Killoso32
Killoso32

Reputation: 71

How do I use the live-code feature in sbcl?

I am trying to get live-coding to work in lisp. i have the file t.cl which contains only this line: (loop(write(- 2 1))). Now, when i run the file in bash with sbcl --load t.cl --eval '(quit)', it runs the line, but when I try to edit the file in another terminal and save it while it runs, nothing changes ..

Upvotes: 3

Views: 417

Answers (1)

Thomas Houllier
Thomas Houllier

Reputation: 346

Why your example fails

When running sbcl --load t.cl --eval '(quit)' in a shell, what this does is spin-up a SBCL Lisp image in a process, compile the file and run it. You then modify the file and save it to your disk. This last action is of no concern to the already running SBCL process, which has already compiled the previous file. SBCL read the file once when you asked it to, once it has the compiled instructions to run, it has no reason to look at the file again unless you explicitly ask it to.

A 'live' example with Emacs+SLIME

In order to perform 'live' changes to your running program, you must interact with the already running Lisp image. This is easily doable with Emacs+Slime. You can, for example, have a loop like so:

(defun foo (x) (+ x 3))

(dotimes (it 20)
  (format t "~A~%" (foo it))
  (sleep 1))

and then recompile foo during execution within the REPL with a new definition:

(defun foo (x) (+ x 100))

Another thread will be used to recompile the function. The new function will be used for future calls as soon as its compilation is finished. The output in the REPL will look like:

3
4
5
CL-USER> (defun foo (x) (+ x 100))
WARNING: redefining COMMON-LISP-USER::FOO in DEFUN
FOO
103
104
105
...

This would also work with the new definition of foo being compiled from another file as opposed to being entered directly in the REPL.

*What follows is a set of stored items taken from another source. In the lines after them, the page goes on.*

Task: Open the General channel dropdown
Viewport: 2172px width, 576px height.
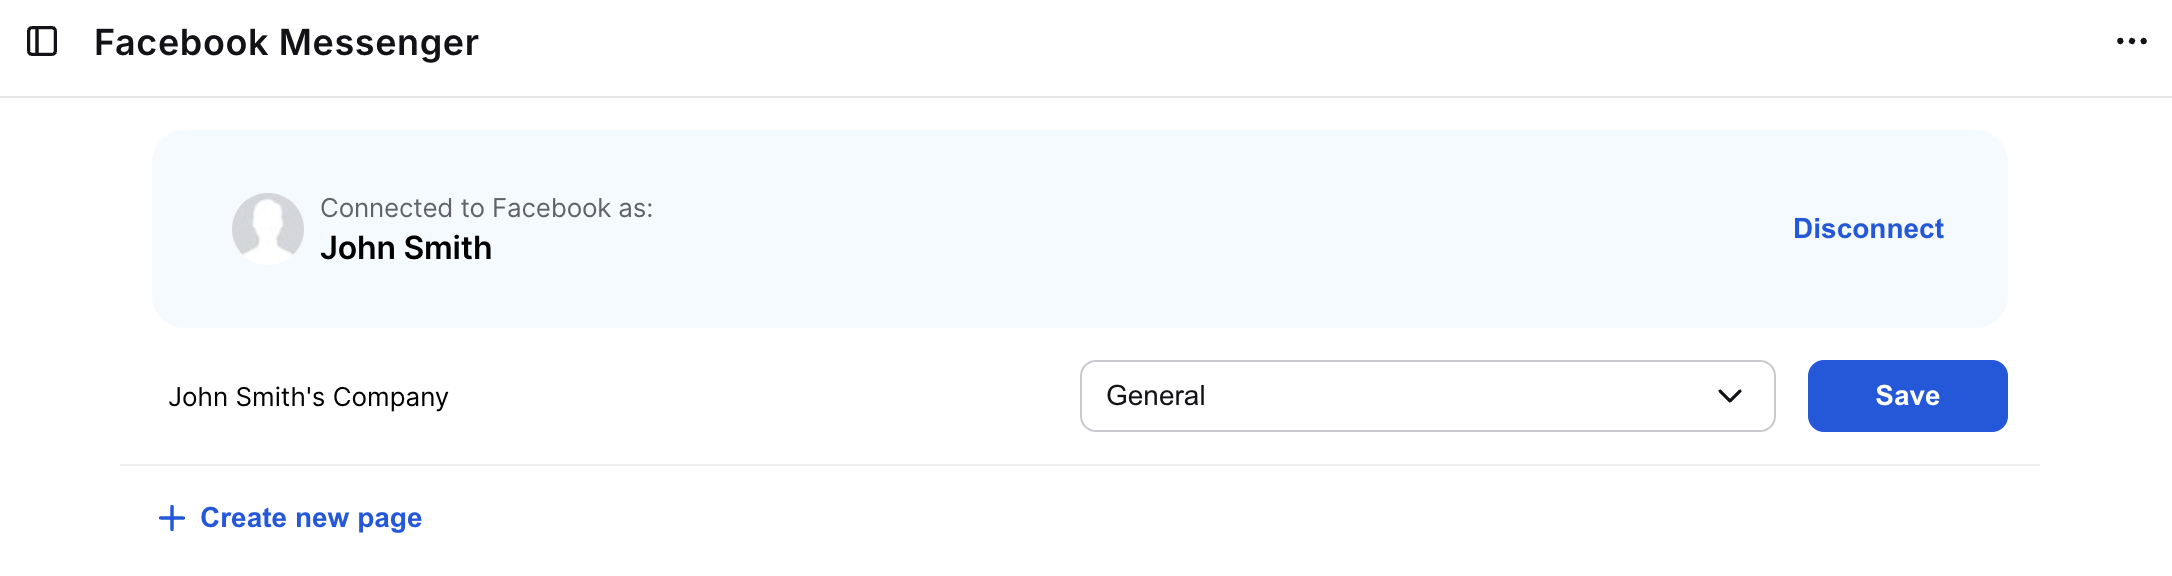Action: (x=1426, y=396)
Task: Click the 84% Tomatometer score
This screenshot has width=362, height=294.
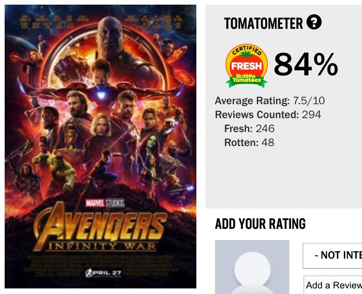Action: [306, 64]
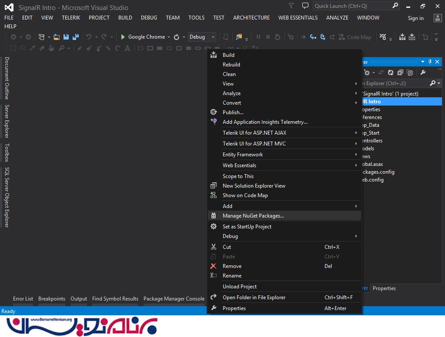Open the ARCHITECTURE menu
The height and width of the screenshot is (337, 445).
click(251, 17)
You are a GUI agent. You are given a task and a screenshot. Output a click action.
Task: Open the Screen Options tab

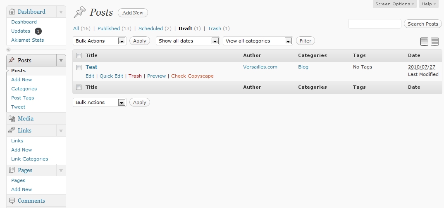[x=395, y=4]
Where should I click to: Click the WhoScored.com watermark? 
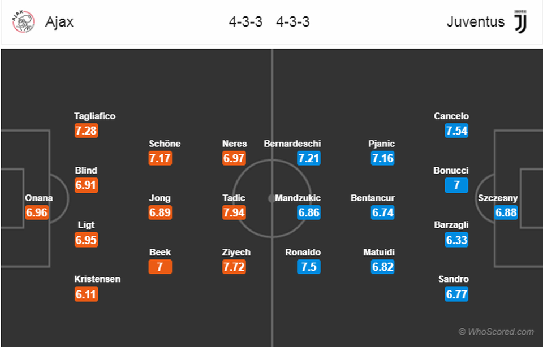[496, 332]

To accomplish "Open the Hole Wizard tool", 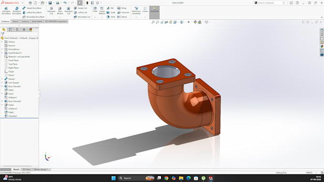I will point(60,10).
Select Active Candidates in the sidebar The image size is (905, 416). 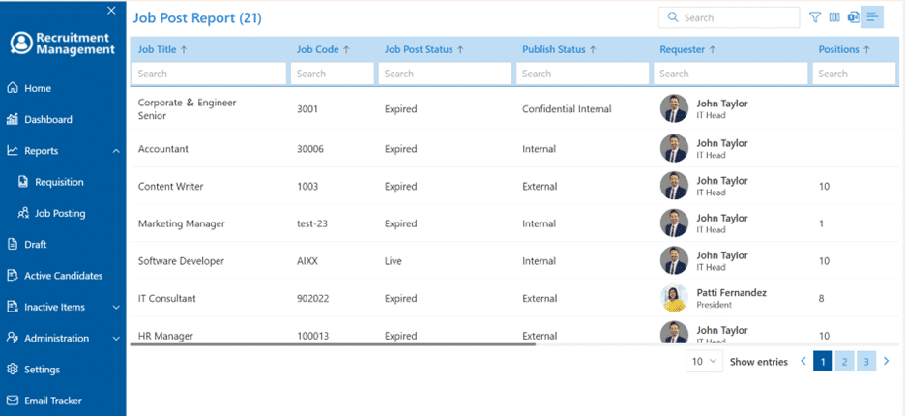pos(63,276)
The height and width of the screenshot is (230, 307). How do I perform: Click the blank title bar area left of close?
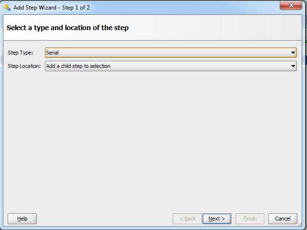tap(184, 8)
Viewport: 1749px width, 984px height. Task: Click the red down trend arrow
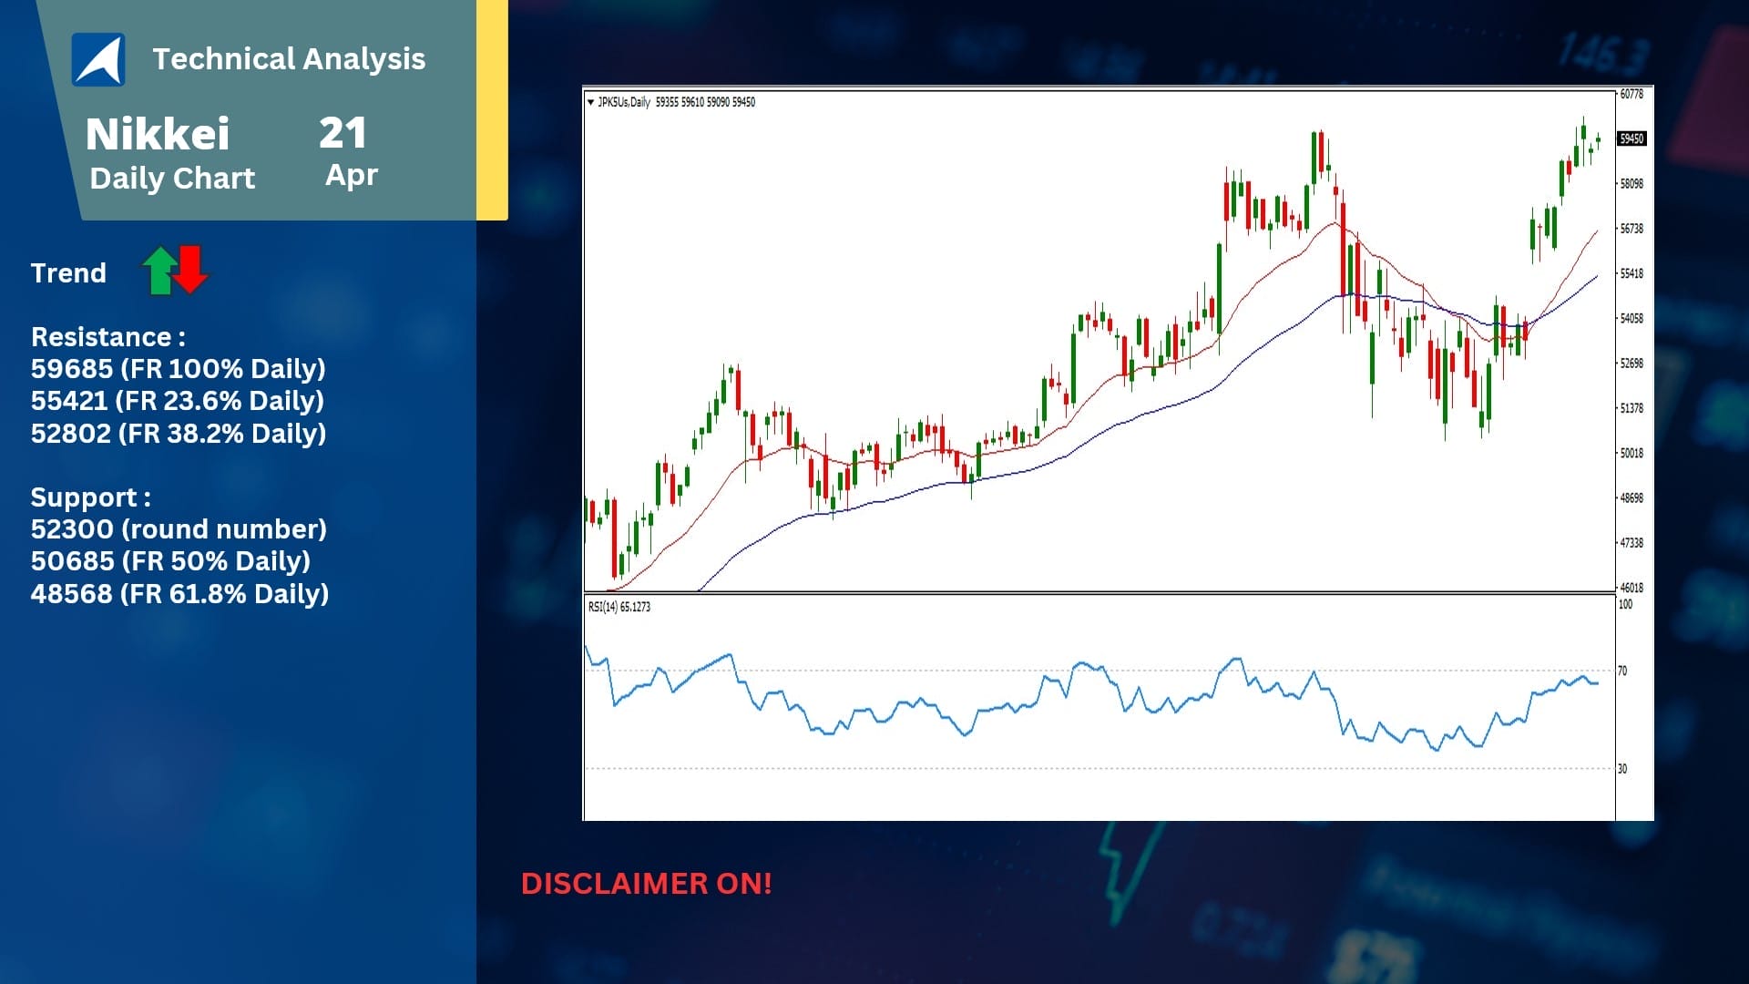pyautogui.click(x=191, y=270)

Working from the system shell

While you can already use the example above for development purposes, you might want to interact with a running SBCL Lisp image from the shell. I am not aware of how to do that. For your exact example, you want to get SBCL to reload eventual files that you have modified. A brief look at the SBCL manual doesn't seem to provide ways to pipe lisp code to an already running SBCL process.